Foi apresentado “sem eufemismo”, demonstrando uma das “características mais relevantes desse processo e também o mais inédito, que é o fato de ocorrer em um contexto em que as novas gerações de mulheres e meninas crescem no calor da feminismo”, comentou à AFP Alondra Carrillo, promotora constituinte do regulamento.
“O avanço histórico do movimento feminista nos permitiu dizer que é preciso chamar as coisas pelo nome e que isso muda a história do nosso país, a história das meninas do nosso país. A partir dessa reflexão, tomamos a decisão de incluí-la”, defende Carrillo, psicóloga de 30 anos e integrante da renomada organização feminista 8M.
O artigo 16 da Constituição, proposta em substituição à atual, deixada pela ditadura do general Augusto Pinochet (1973-1990), estabelece que o Estado garantirá o exercício dos direitos sexuais e reprodutivos sem discriminação.
*Será “com foco em gênero, inclusão e relevância cultural, bem como acesso à informação, educação, saúde e aos serviços e benefícios necessários para isso, garantindo que todas as mulheres e pessoas com capacidade de gestar as condições para um gravidez, para a interrupção voluntária da gestação, parto e maternidade voluntária e protegida”.
A norma não estabelece prazo, o que levou a campanha pela Rejeição da nova Constituição a afirmar que ela permitirá “aborto gratuito até 9 meses”.
Mas “é completamente falso que tenhamos aprovado o aborto ‘sem limite de tempo’ ou ‘até o dia anterior ao nascimento’, disse Janise Meneses, constituinte e coordenadora da Comissão de Direitos Fundamentais, à AFP Factual.
“O termo não é mencionado, porque não é uma questão constitucional.
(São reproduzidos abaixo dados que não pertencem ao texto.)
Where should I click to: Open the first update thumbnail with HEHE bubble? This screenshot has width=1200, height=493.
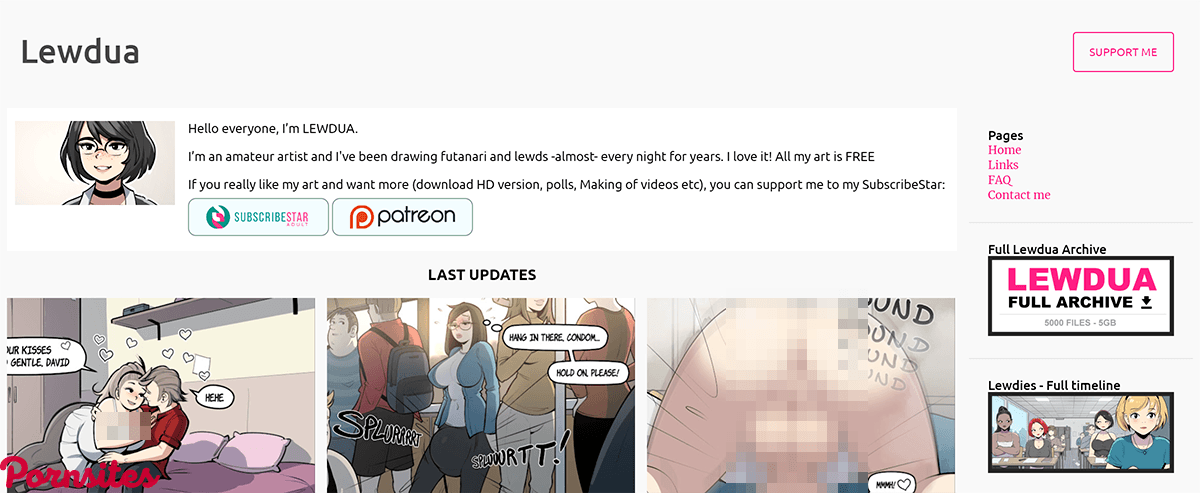point(161,395)
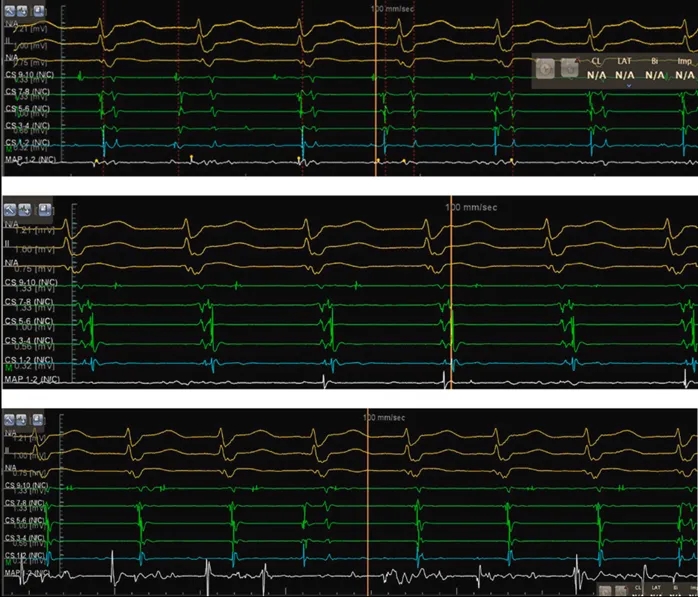Expand the chevron below the LAT value

click(x=627, y=86)
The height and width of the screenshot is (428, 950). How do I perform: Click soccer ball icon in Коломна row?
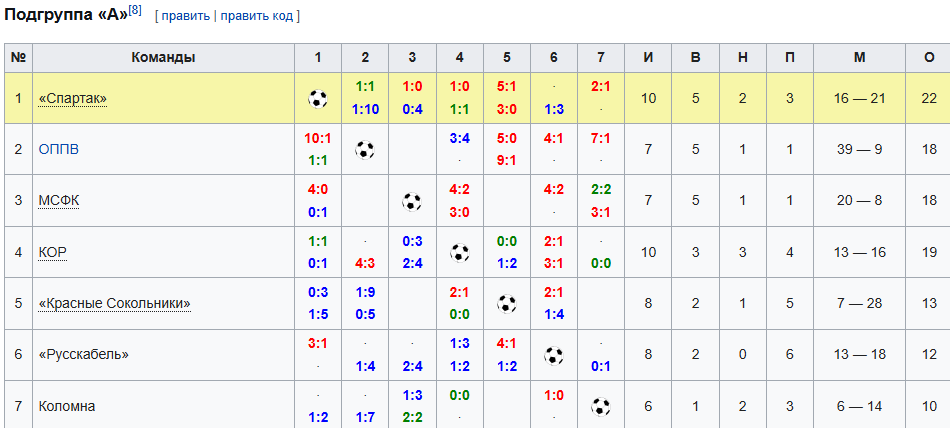pos(600,406)
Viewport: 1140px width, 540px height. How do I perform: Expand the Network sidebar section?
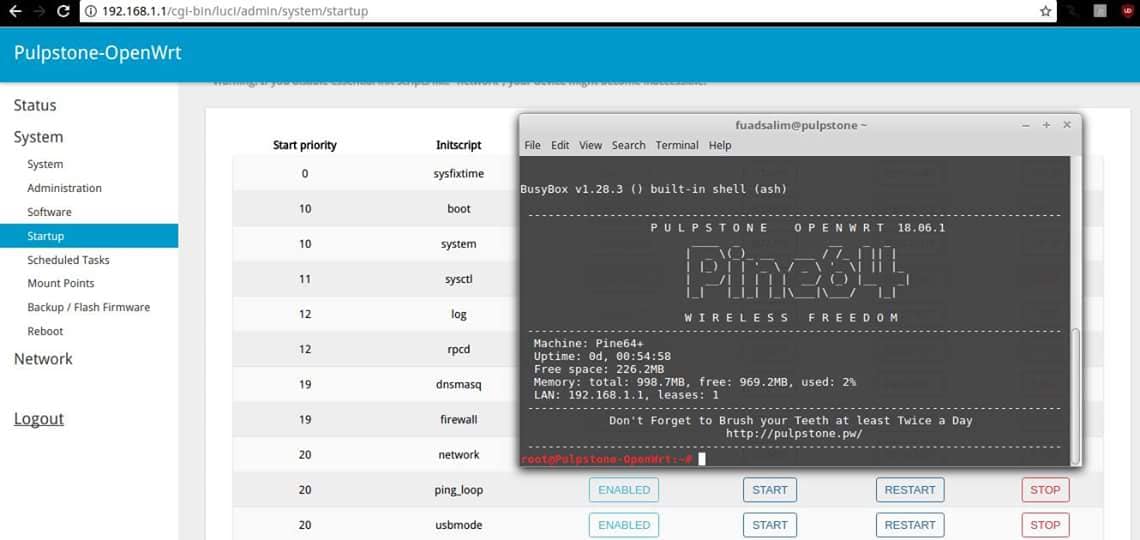click(43, 359)
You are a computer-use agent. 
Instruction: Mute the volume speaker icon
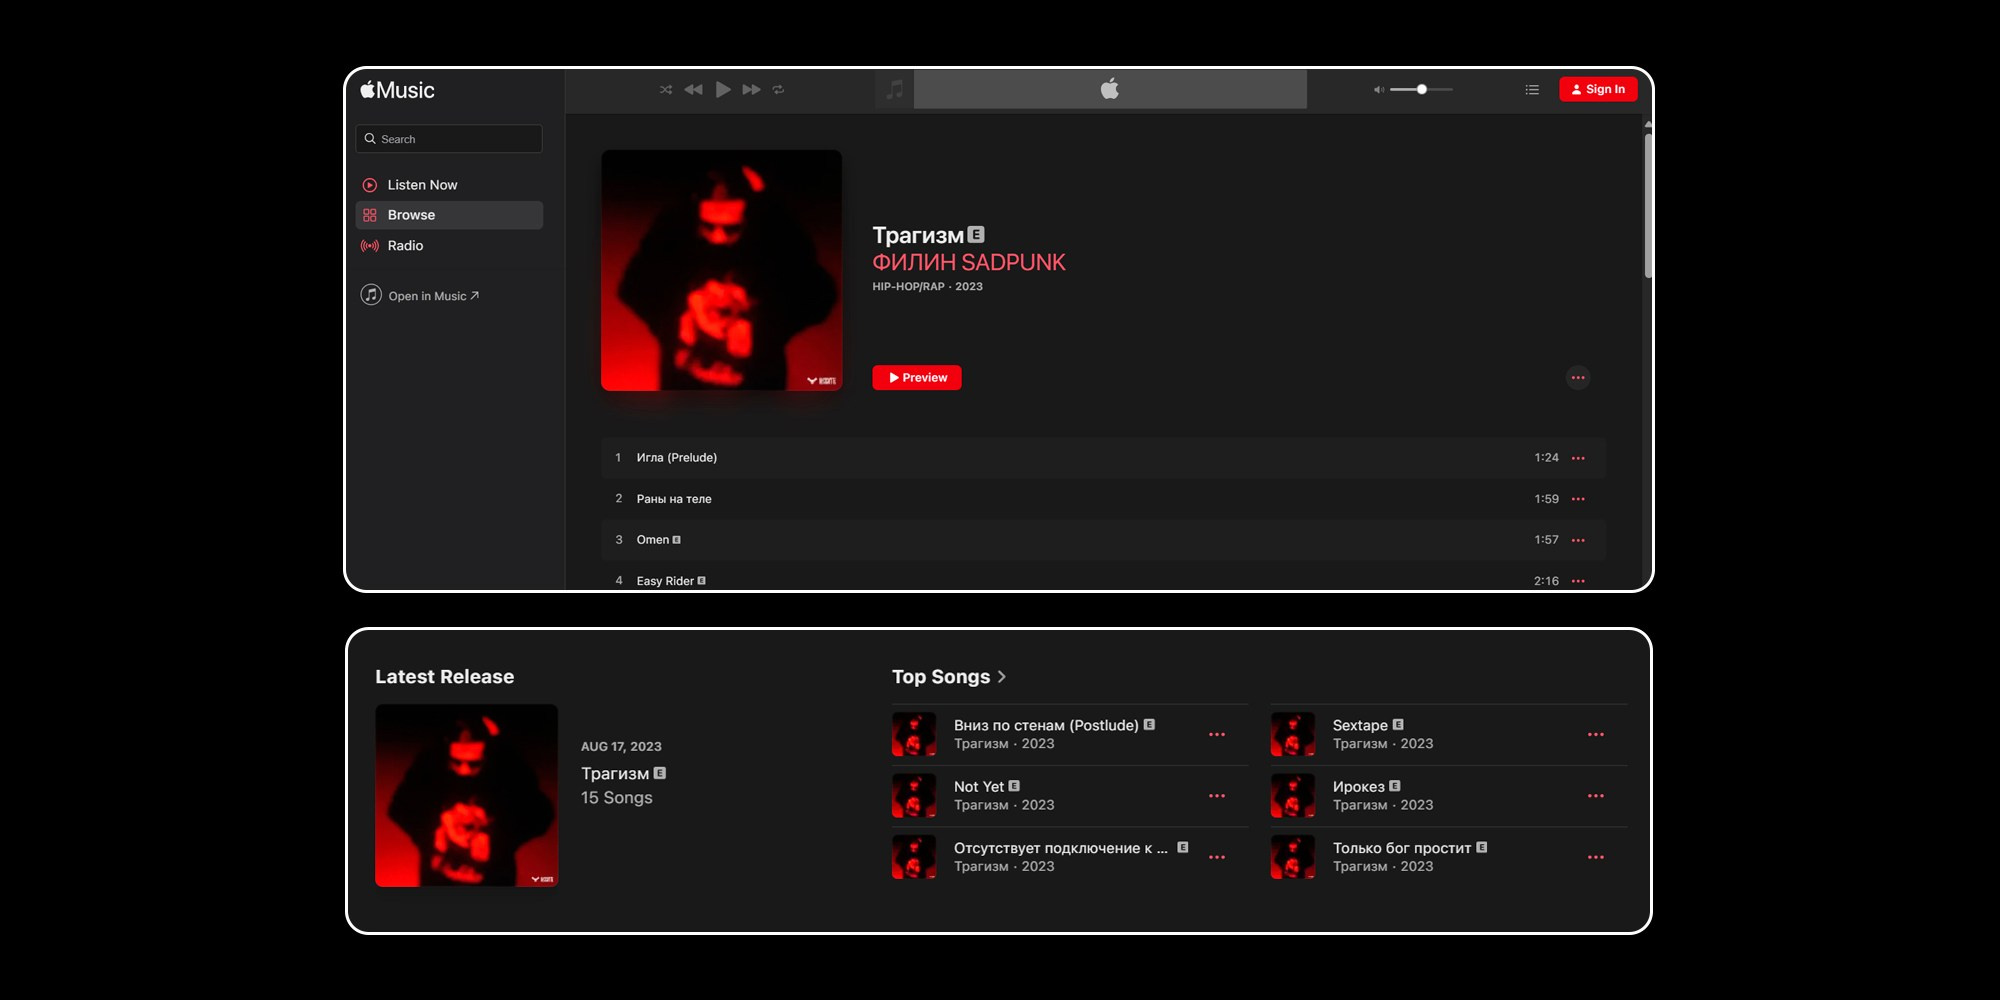pos(1379,90)
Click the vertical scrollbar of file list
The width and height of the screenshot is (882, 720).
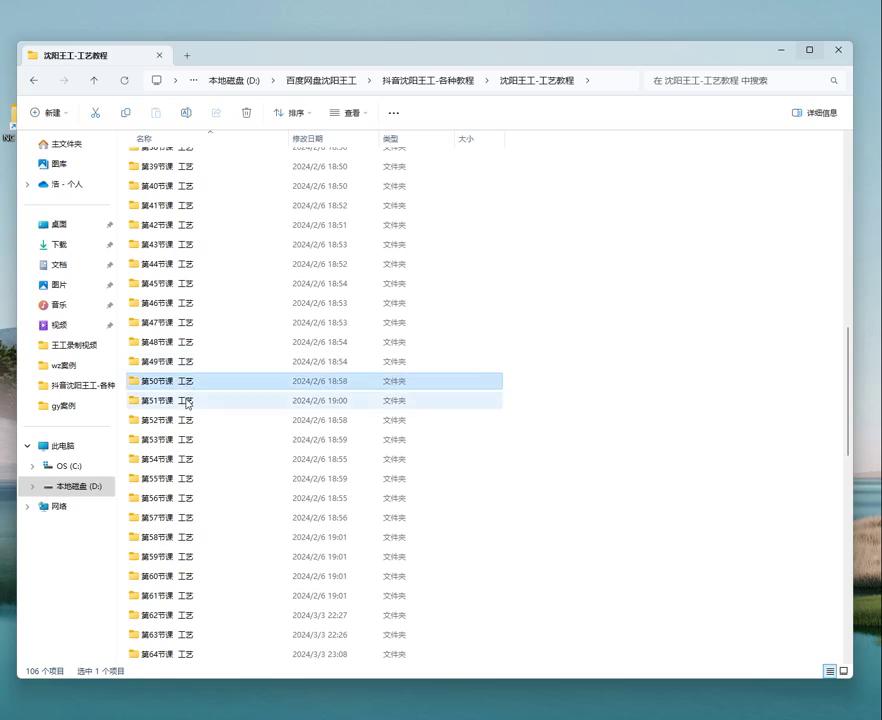[848, 390]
A lei deve especificar até quando é possível exercer esse direito”, acrescentou.
Em 1990, após o fim da ditadura, o Chile era um país muito atrasado em termos de direitos civis: criminalizou as relações homossexuais entre homens até 1999, aprovou o divórcio em 2004 e grupos ultraconservadores como o Opus Dei tinham forte influência sobre a imensa população católica.
Quando em 2017 o descrédito nas instituições já era sentido e a Igreja parecia enfraquecida após os escândalos de pedofilia, o Chile aprovou a descriminalização do aborto por três motivos: perigo para a vida da mãe, malformação fetal e estupro.
Mas a explosão de indignação vivida desde outubro de 2019, quando as demandas por uma sociedade mais igualitária eram massivas, também trouxe consigo uma atualização na demanda por direitos sexuais e reprodutivos.
O casamento entre pessoas do mesmo sexo foi aprovado em 2021 e os chilenos deram grande maioria ao jovem presidente de esquerda, Gabriel Boric, que durante sua campanha se disse claramente a favor da interrupção voluntária da gravidez, contra a opinião de sua extrema-direita rival.
Se a Constituição for aprovada em setembro, o Chile será um dos primeiros países do mundo a incluir o aborto na Constituição, a par da França, onde o partido no poder, apoiado pelo governo, busca apresentar em breve um projeto de lei nesse sentido.
Mas a recente decisão da Suprema Corte dos Estados Unidos encorajou os movimentos antiaborto chilenos, disse à AFP Bernardita Silva, presidente da fundação Chile Siempre.
“Não deve ser aprovada uma Constituição que estabeleça o direito ao aborto”, estimou Silva, descrevendo a decisão do país norte-americano como “notícia muito esperançosa”.